(EXERCISE AIM):
Make a verbatim copy of all the records.

(THE DATA):
========================
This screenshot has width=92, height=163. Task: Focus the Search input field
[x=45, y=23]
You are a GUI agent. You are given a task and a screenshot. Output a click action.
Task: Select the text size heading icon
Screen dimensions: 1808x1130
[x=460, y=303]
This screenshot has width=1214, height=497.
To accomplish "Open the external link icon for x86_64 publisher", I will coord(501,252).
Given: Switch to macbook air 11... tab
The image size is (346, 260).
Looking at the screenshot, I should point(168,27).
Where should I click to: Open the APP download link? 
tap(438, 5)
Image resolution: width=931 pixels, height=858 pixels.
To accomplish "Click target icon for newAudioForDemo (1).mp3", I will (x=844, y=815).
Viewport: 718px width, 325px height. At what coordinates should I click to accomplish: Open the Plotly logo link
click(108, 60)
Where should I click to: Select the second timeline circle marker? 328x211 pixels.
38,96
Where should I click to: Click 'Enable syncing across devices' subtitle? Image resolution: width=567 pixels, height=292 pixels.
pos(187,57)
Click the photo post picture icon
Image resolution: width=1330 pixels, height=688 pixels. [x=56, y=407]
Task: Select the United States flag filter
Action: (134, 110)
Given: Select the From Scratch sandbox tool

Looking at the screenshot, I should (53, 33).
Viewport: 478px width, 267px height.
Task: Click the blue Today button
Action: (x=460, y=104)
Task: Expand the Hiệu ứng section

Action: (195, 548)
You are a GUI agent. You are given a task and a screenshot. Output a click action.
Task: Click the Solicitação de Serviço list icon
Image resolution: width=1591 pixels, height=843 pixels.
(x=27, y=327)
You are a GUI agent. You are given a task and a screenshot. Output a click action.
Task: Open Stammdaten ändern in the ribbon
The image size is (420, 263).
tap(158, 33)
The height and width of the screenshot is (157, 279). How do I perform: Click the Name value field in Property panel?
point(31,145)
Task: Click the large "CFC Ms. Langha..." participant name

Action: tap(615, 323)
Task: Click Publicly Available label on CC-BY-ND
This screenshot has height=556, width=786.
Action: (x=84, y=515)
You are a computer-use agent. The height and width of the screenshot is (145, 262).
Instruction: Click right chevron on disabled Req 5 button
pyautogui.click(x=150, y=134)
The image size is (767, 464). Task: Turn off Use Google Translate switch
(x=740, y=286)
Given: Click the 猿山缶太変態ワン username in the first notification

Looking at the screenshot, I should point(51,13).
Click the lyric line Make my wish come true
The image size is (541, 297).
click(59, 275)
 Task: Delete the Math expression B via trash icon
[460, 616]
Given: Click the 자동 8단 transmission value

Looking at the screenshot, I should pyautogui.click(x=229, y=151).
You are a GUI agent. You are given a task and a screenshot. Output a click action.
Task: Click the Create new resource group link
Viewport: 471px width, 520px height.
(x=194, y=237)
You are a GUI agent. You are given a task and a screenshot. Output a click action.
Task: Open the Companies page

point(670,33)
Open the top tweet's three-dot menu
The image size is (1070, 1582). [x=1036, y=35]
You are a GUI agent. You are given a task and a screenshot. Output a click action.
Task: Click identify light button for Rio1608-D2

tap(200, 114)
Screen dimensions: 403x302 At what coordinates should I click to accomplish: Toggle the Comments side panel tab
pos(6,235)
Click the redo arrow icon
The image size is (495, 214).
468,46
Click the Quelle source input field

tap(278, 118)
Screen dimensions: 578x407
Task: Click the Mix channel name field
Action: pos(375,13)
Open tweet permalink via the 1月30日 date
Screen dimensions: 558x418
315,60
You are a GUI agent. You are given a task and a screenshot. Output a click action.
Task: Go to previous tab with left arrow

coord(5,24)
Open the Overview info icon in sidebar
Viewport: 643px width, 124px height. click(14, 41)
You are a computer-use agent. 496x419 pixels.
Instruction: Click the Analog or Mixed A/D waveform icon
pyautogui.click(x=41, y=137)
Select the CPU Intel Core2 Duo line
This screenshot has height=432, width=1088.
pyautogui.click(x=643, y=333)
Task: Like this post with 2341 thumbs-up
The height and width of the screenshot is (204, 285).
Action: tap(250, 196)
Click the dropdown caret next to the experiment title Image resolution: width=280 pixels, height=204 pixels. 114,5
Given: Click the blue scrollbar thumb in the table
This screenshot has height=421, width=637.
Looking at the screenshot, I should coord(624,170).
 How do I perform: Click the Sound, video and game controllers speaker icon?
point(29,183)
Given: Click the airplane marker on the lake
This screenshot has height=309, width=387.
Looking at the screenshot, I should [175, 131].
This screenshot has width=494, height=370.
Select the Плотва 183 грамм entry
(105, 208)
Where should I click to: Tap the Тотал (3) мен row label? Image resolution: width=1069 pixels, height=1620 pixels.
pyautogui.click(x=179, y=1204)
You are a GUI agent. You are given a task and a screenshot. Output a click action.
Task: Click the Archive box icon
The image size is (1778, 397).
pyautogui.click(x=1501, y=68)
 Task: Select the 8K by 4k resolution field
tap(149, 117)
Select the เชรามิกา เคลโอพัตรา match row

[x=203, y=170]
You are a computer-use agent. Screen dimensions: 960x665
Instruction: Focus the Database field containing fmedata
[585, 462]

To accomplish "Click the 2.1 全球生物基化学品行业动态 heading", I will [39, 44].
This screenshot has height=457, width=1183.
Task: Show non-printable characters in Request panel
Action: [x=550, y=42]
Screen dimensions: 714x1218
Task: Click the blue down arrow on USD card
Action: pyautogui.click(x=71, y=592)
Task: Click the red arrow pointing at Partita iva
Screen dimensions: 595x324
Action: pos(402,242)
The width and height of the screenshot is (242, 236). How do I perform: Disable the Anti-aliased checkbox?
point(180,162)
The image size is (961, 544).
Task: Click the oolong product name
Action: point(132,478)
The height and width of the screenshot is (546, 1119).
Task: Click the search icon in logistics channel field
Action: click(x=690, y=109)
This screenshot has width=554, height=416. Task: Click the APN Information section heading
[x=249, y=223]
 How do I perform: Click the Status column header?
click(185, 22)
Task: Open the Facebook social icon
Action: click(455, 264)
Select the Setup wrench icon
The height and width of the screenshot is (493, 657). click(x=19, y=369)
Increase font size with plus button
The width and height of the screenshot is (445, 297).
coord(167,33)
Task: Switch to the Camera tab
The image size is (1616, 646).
========================
(RESPONSE):
This screenshot has width=92, height=163. Task: Focus the Search input field
[x=45, y=23]
You are a GUI agent. You are given a task and a screenshot. Output a click action.
Task: Select the text size heading icon
Screen dimensions: 1808x1130
[x=460, y=303]
This screenshot has width=1214, height=497.
To accomplish "Open the external link icon for x86_64 publisher", I will coord(501,252).
Given: Switch to macbook air 11... tab
The image size is (346, 260).
Looking at the screenshot, I should point(168,27).
Where should I click to: Open the APP download link? 
tap(438, 5)
Image resolution: width=931 pixels, height=858 pixels.
To accomplish "Click target icon for newAudioForDemo (1).mp3", I will (x=844, y=815).
Viewport: 718px width, 325px height. At what coordinates should I click to accomplish: Open the Plotly logo link
click(108, 60)
Where should I click to: Select the second timeline circle marker? 328x211 pixels.
38,96
Where should I click to: Click 'Enable syncing across devices' subtitle? Image resolution: width=567 pixels, height=292 pixels.
pos(187,57)
Click the photo post picture icon
Image resolution: width=1330 pixels, height=688 pixels. [x=56, y=407]
Task: Select the United States flag filter
Action: (134, 110)
Given: Select the From Scratch sandbox tool

Looking at the screenshot, I should (53, 33).
Viewport: 478px width, 267px height.
Task: Click the blue Today button
Action: (x=460, y=104)
Task: Expand the Hiệu ứng section

Action: (195, 548)
You are a GUI agent. You are given a task and a screenshot. Output a click action.
Task: Click the Solicitação de Serviço list icon
Image resolution: width=1591 pixels, height=843 pixels.
(x=27, y=327)
You are a GUI agent. You are given a task and a screenshot. Output a click action.
Task: Open Stammdaten ändern in the ribbon
The image size is (420, 263).
tap(158, 33)
The height and width of the screenshot is (157, 279). How do I perform: Click the Name value field in Property panel?
point(31,145)
Task: Click the large "CFC Ms. Langha..." participant name

Action: tap(615, 323)
Task: Click Publicly Available label on CC-BY-ND
This screenshot has height=556, width=786.
Action: (x=84, y=515)
You are a computer-use agent. The height and width of the screenshot is (145, 262).
Instruction: Click right chevron on disabled Req 5 button
pyautogui.click(x=150, y=134)
The image size is (767, 464). Task: Turn off Use Google Translate switch
(x=740, y=286)
Given: Click the 猿山缶太変態ワン username in the first notification

Looking at the screenshot, I should point(51,13).
Click the lyric line Make my wish come true
The image size is (541, 297).
click(59, 275)
 Task: Delete the Math expression B via trash icon
[460, 616]
Given: Click the 자동 8단 transmission value

Looking at the screenshot, I should pyautogui.click(x=229, y=151).
You are a GUI agent. You are given a task and a screenshot. Output a click action.
Task: Click the Create new resource group link
Viewport: 471px width, 520px height.
(x=194, y=237)
You are a GUI agent. You are given a task and a screenshot. Output a click action.
Task: Open the Companies page

point(670,33)
Open the top tweet's three-dot menu
The image size is (1070, 1582). [x=1036, y=35]
You are a GUI agent. You are given a task and a screenshot. Output a click action.
Task: Click identify light button for Rio1608-D2

tap(200, 114)
Screen dimensions: 403x302 At what coordinates should I click to accomplish: Toggle the Comments side panel tab
pos(6,235)
Click the redo arrow icon
The image size is (495, 214).
468,46
Click the Quelle source input field

tap(278, 118)
Screen dimensions: 578x407
Task: Click the Mix channel name field
Action: pos(375,13)
Open tweet permalink via the 1月30日 date
Screen dimensions: 558x418
315,60
You are a GUI agent. You are given a task and a screenshot. Output a click action.
Task: Go to previous tab with left arrow

coord(5,24)
Open the Overview info icon in sidebar
Viewport: 643px width, 124px height. click(14, 41)
You are a computer-use agent. 496x419 pixels.
Instruction: Click the Analog or Mixed A/D waveform icon
pyautogui.click(x=41, y=137)
Select the CPU Intel Core2 Duo line
This screenshot has height=432, width=1088.
pyautogui.click(x=643, y=333)
Task: Like this post with 2341 thumbs-up
The height and width of the screenshot is (204, 285).
Action: tap(250, 196)
Click the dropdown caret next to the experiment title Image resolution: width=280 pixels, height=204 pixels. 114,5
Given: Click the blue scrollbar thumb in the table
This screenshot has height=421, width=637.
Looking at the screenshot, I should coord(624,170).
 How do I perform: Click the Sound, video and game controllers speaker icon?
point(29,183)
Given: Click the airplane marker on the lake
This screenshot has height=309, width=387.
Looking at the screenshot, I should [175, 131].
This screenshot has width=494, height=370.
Select the Плотва 183 грамм entry
(105, 208)
Where should I click to: Tap the Тотал (3) мен row label? Image resolution: width=1069 pixels, height=1620 pixels.
pyautogui.click(x=179, y=1204)
You are a GUI agent. You are given a task and a screenshot. Output a click action.
Task: Click the Archive box icon
The image size is (1778, 397).
pyautogui.click(x=1501, y=68)
 Task: Select the 8K by 4k resolution field
tap(149, 117)
Select the เชรามิกา เคลโอพัตรา match row

[x=203, y=170]
You are a computer-use agent. Screen dimensions: 960x665
Instruction: Focus the Database field containing fmedata
[585, 462]

To accomplish "Click the 2.1 全球生物基化学品行业动态 heading", I will [39, 44].
This screenshot has height=457, width=1183.
Task: Show non-printable characters in Request panel
Action: [x=550, y=42]
Screen dimensions: 714x1218
Task: Click the blue down arrow on USD card
Action: pyautogui.click(x=71, y=592)
Task: Click the red arrow pointing at Partita iva
Screen dimensions: 595x324
Action: pos(402,242)
The width and height of the screenshot is (242, 236). How do I perform: Disable the Anti-aliased checkbox?
point(180,162)
The image size is (961, 544).
Task: Click the oolong product name
Action: point(132,478)
The height and width of the screenshot is (546, 1119).
Task: Click the search icon in logistics channel field
Action: click(x=690, y=109)
This screenshot has width=554, height=416. Task: Click the APN Information section heading
[x=249, y=223]
 How do I perform: Click the Status column header?
click(185, 22)
Task: Open the Facebook social icon
Action: click(455, 264)
Select the Setup wrench icon
The height and width of the screenshot is (493, 657). click(x=19, y=369)
Increase font size with plus button
The width and height of the screenshot is (445, 297).
coord(167,33)
Task: Switch to the Camera tab
The image size is (1616, 646).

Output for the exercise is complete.